Certamente ela ultrapassará aquela construção racional no que se refere a: “essas coisas não existem”, para valores que criam significados próprios.
Significados a partir da percepção que ocorre em seu corpo, como o passar de mãos sobre a penugem macia das gigantes orelhas dos coelhos; ao sabor adocicado dos ovos de chocolate que permanecem nas papilas gustativas; das cintilantes cores das casquinhas pintadas que se recheiam com amendoins encapados.
Ela irá se apropriar daquilo que lhe for de preferência. Suas pequenas mãos apontando para algo ou num sorriso que acompanha um olhar sorridente são os atos que dão sentidos aos seus gestos e as suas palavras ainda impronunciáveis.
Seus gestos são a realização da verdade e por esse motivo não precisam necessariamente ter nomes.
Ah, mas como definir aquelas sensações boas? Como dizê-las?
Talvez seja o significado daquilo que convencionamos dizer: amor?
Ou essas sensações boas são: trocas de experiências? Ou melhor... O valor que a troca de uma experiência poderia causar em meu corpo?

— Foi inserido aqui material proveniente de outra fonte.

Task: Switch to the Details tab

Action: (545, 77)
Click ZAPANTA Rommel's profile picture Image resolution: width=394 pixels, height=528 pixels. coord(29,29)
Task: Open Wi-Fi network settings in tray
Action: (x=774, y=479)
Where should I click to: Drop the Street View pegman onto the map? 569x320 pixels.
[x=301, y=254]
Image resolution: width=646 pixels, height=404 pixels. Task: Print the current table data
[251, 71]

A palavra liberta tanto quanto aprisiona. Entende-se nesse sentido quando lemos o texto “Uma didática da Invenção” de Manoel de Barros:
“O rio que fazia uma volta atrás de nossa casa era a imagem de um vidro mole que fazia uma volta atrás de casa.
Passou um homem depois e disse: Essa volta que o rio faz por trás de sua casa se chama enseada.

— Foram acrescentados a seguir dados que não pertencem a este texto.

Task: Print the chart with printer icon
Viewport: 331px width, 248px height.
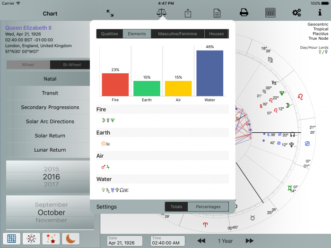Action: pos(244,13)
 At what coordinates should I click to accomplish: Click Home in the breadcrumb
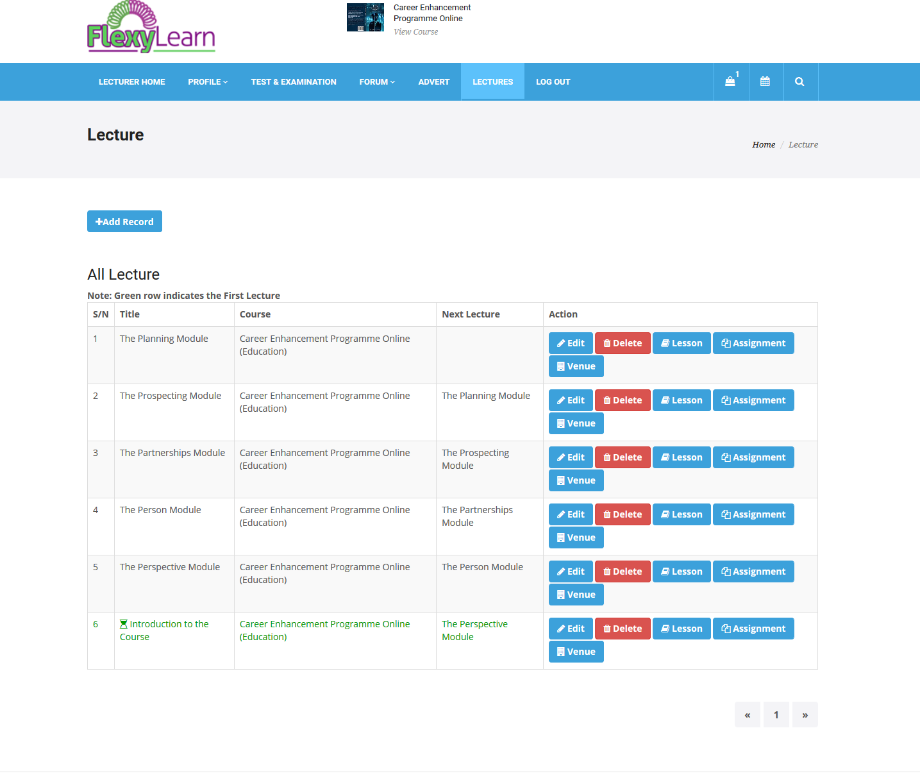763,145
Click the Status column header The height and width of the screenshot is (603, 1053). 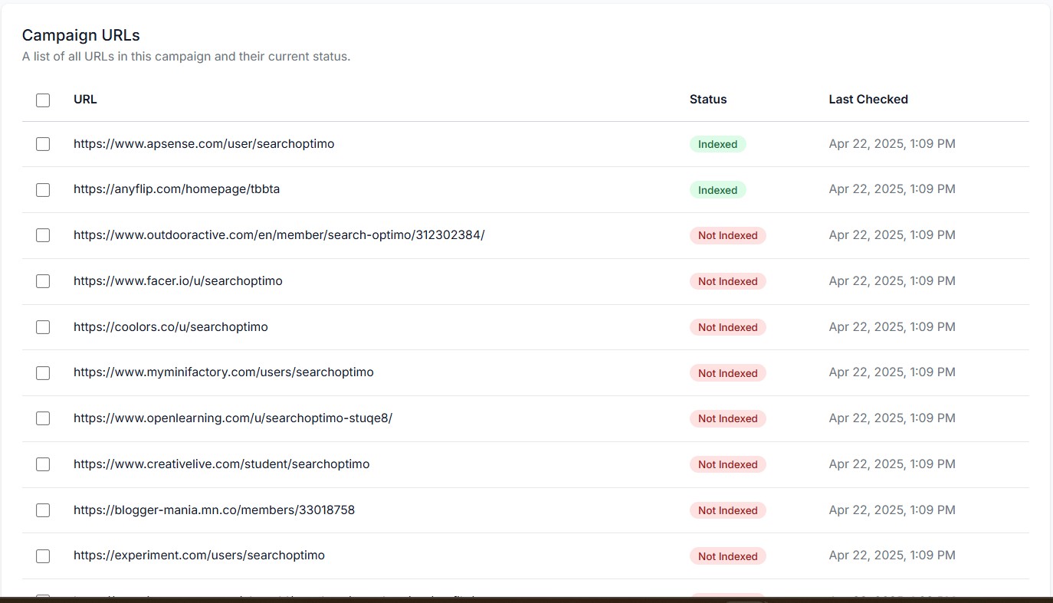(x=707, y=99)
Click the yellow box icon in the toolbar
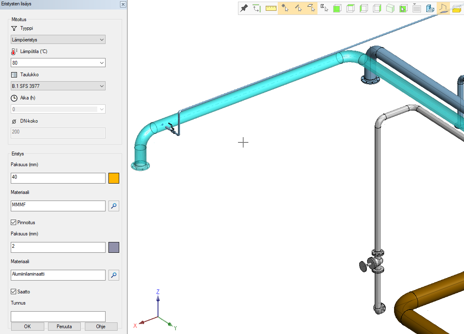 tap(457, 8)
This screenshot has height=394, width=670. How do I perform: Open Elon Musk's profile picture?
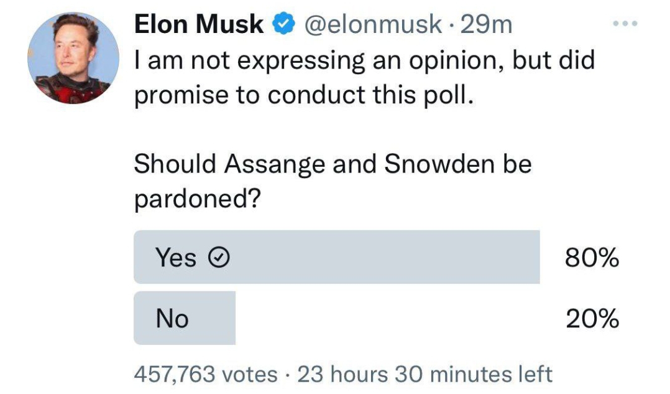(73, 58)
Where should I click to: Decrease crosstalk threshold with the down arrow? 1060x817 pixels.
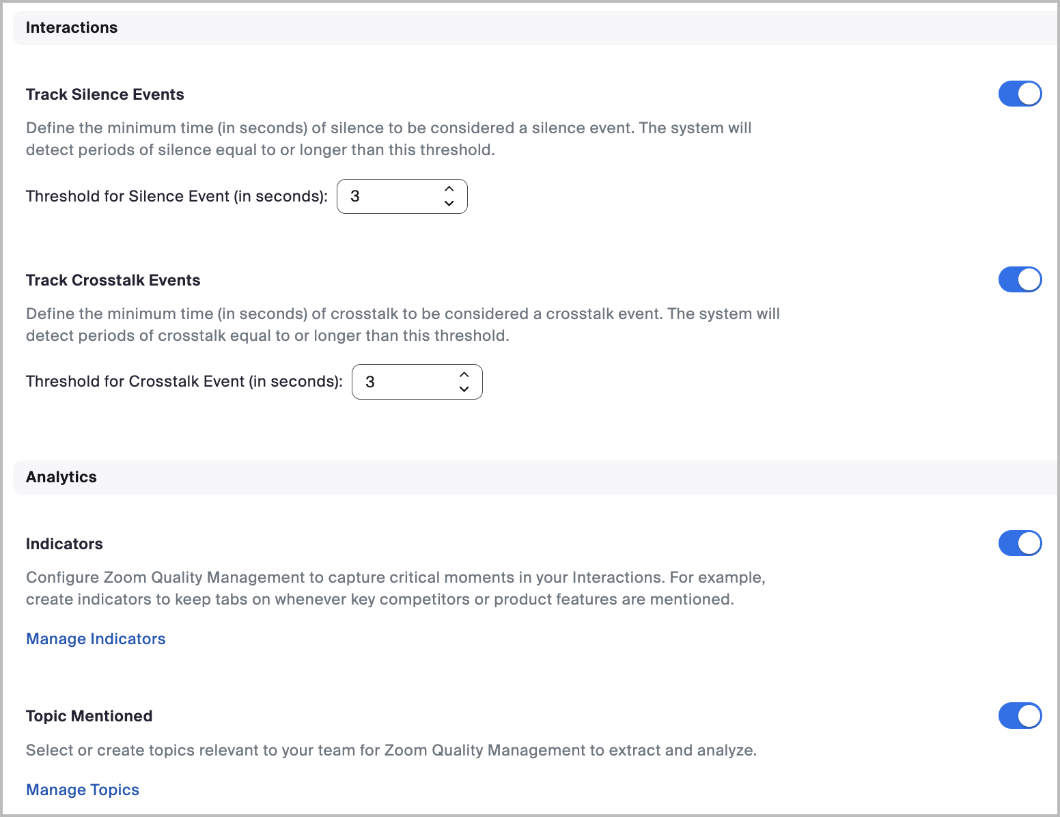click(x=464, y=389)
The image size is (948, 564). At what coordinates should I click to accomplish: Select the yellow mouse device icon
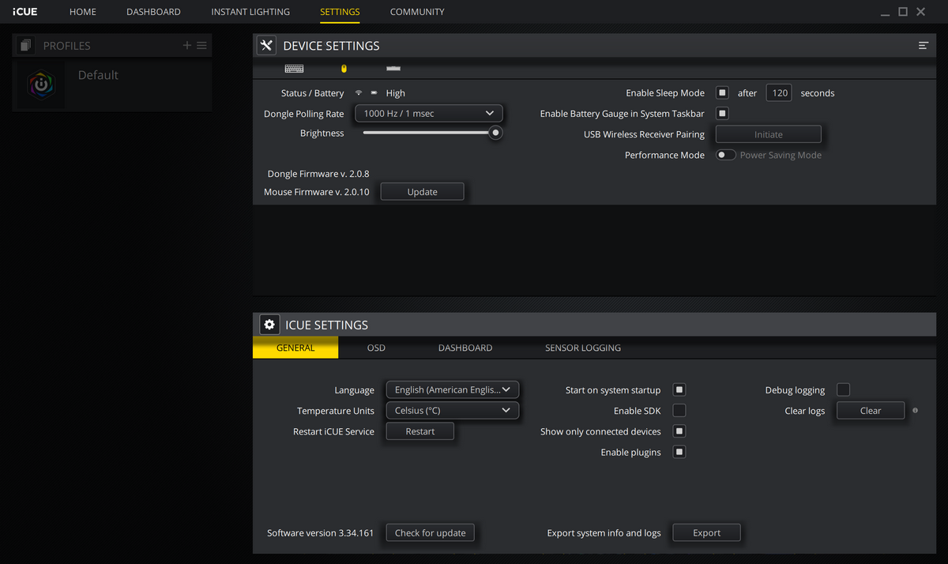coord(344,69)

Não era mais a imagem de uma cobra de vidro que fazia a volta atrás da casa.
Era uma enseada.
Acho que o nome empobreceu a imagem.”
Guerra, amor, esperança, saudade, fome, sonho... Palavras.
Quem sabe precisamos reaprender a ver o mundo como uma totalidade imersa num campo onde se apresentaria integralmente, e assim transcenderíamos para além de uma só palavra que nos colocaria as margens como o nosso organismo e ambiente, em direção a um mundo de novas possibilidades.